If $A^4$ has an eigenvalue $x$, say, does $A$ have an eigenvalue $y$ s.t $y^4=x$?
I do not think this is true for all complex matrices but I cannot seem to find an example…
Also, how do I prove that $\mathrm{tr}(AB)^2 \leq \mathrm{tr}(A^2)\mathrm{tr}(B^2)$? Iam attempting Q5 from here: https://www.maths.cam.ac.uk/sites/www.maths.cam.ac.uk/files/pre2014/undergrad/pastpapers/2010/Part_IA/PaperIA_1.pdf
I have tried to apply the result proved in ii) to $A-B$ but I cannot get a strong enough inequality
Any complex matrix $A$ can be put into Jordan Normal Form: $Q^{-1}AQ = J$ for some $Q$, where $J$ is $0$ everywhere except the main and super diagonals, and has only $0$ or $1$ on the super diagonal. But for our purposes, it is enough that $J$ is upper-triangular.

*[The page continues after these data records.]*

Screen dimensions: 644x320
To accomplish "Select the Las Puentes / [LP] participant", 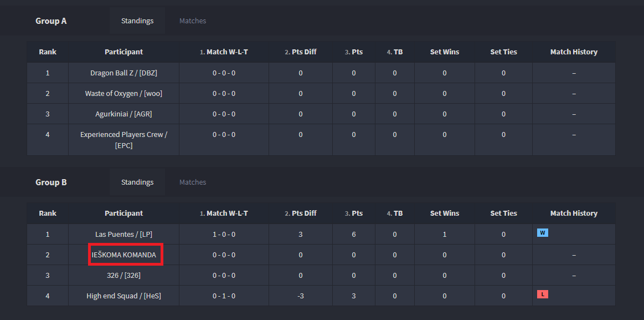I will [123, 234].
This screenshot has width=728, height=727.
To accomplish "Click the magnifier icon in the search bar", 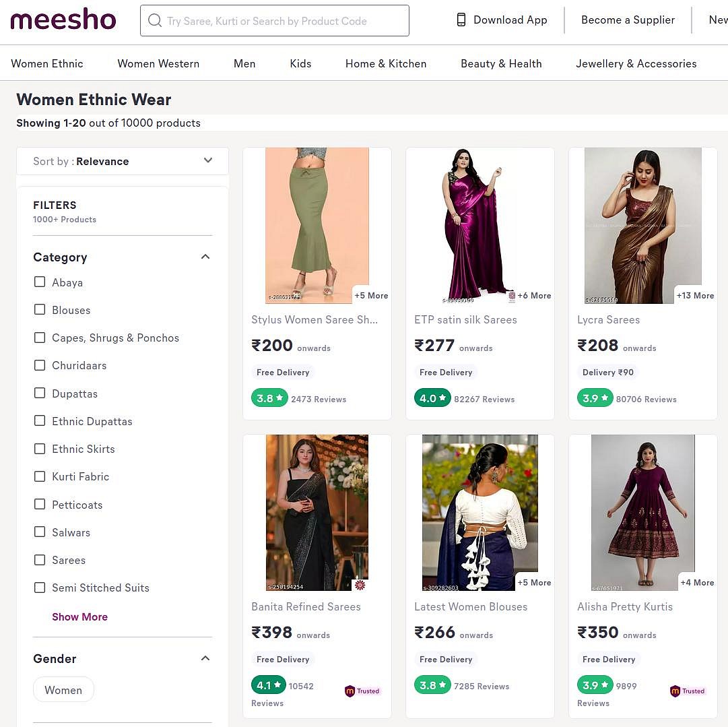I will [x=155, y=21].
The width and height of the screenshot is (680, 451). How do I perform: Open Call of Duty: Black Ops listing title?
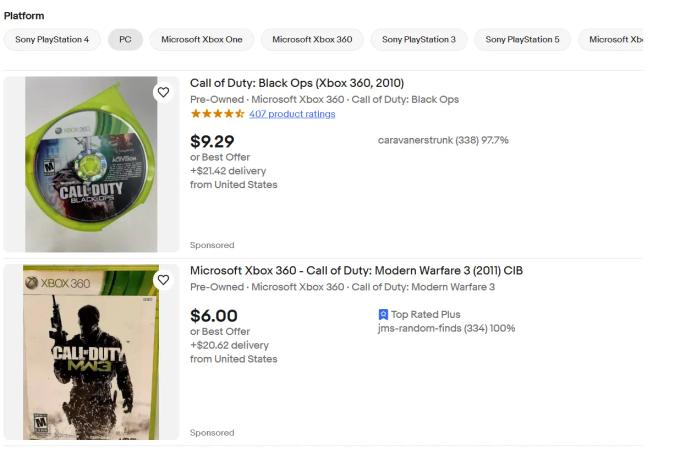297,83
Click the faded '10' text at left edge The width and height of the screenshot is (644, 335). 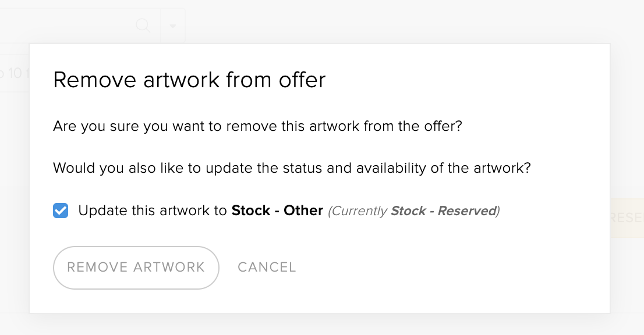click(15, 73)

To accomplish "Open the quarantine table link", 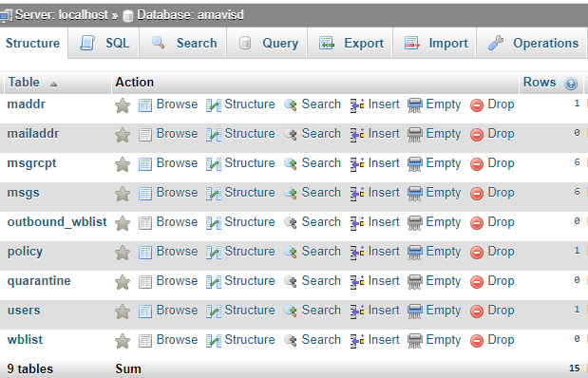I will [x=39, y=280].
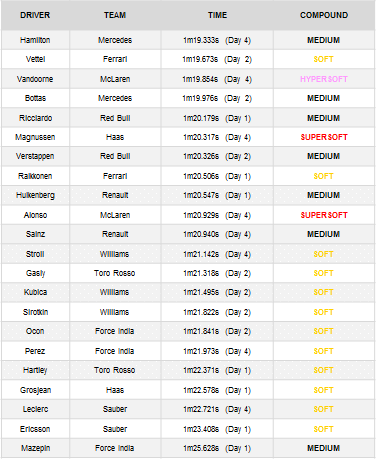Click Leclerc's Sauber team cell
This screenshot has width=376, height=459.
pos(115,409)
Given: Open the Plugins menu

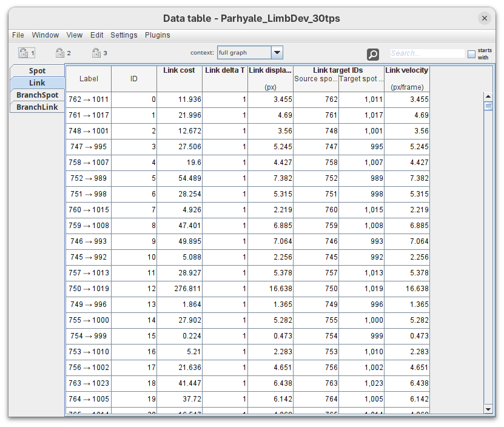Looking at the screenshot, I should pos(157,35).

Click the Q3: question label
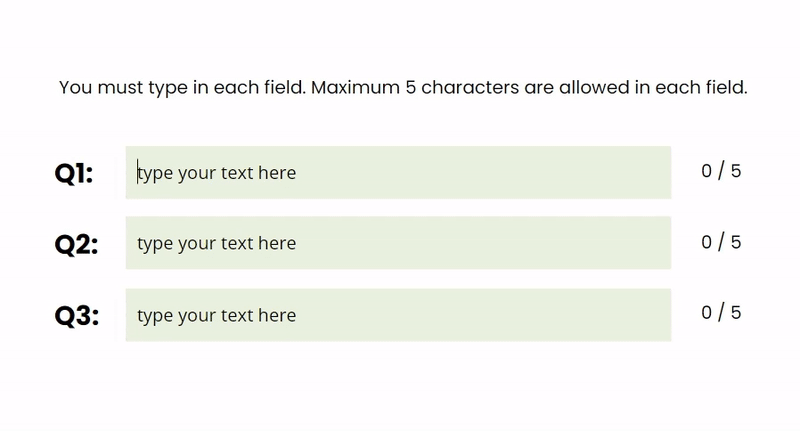(x=76, y=316)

An upper triangular matrix has its eigenvalues on the diagonal. Also, the product of two upper triangular matrices is also upper triangular, and the diagonal entries are the products of the diagonal entries of the multiplicands. Therefore $Q^{-1}A^4Q = J^4$, whose diagonal entries are the 4-th powers of the diagonal entries of $J$. But $J^4$ is upper-triangular, so its eigenvalues are the diagonal elements, which are the 4th powers of the diagonal elements of $J$, which are its eigenvalues.
But since $A$ is similar to $J$ and $A^4$ is similar to $J^4$, they have the same eigenvalues. So yes, it is true that every eigenvalue of $A^4$ is the 4-th power of an eigenvalue of $A$.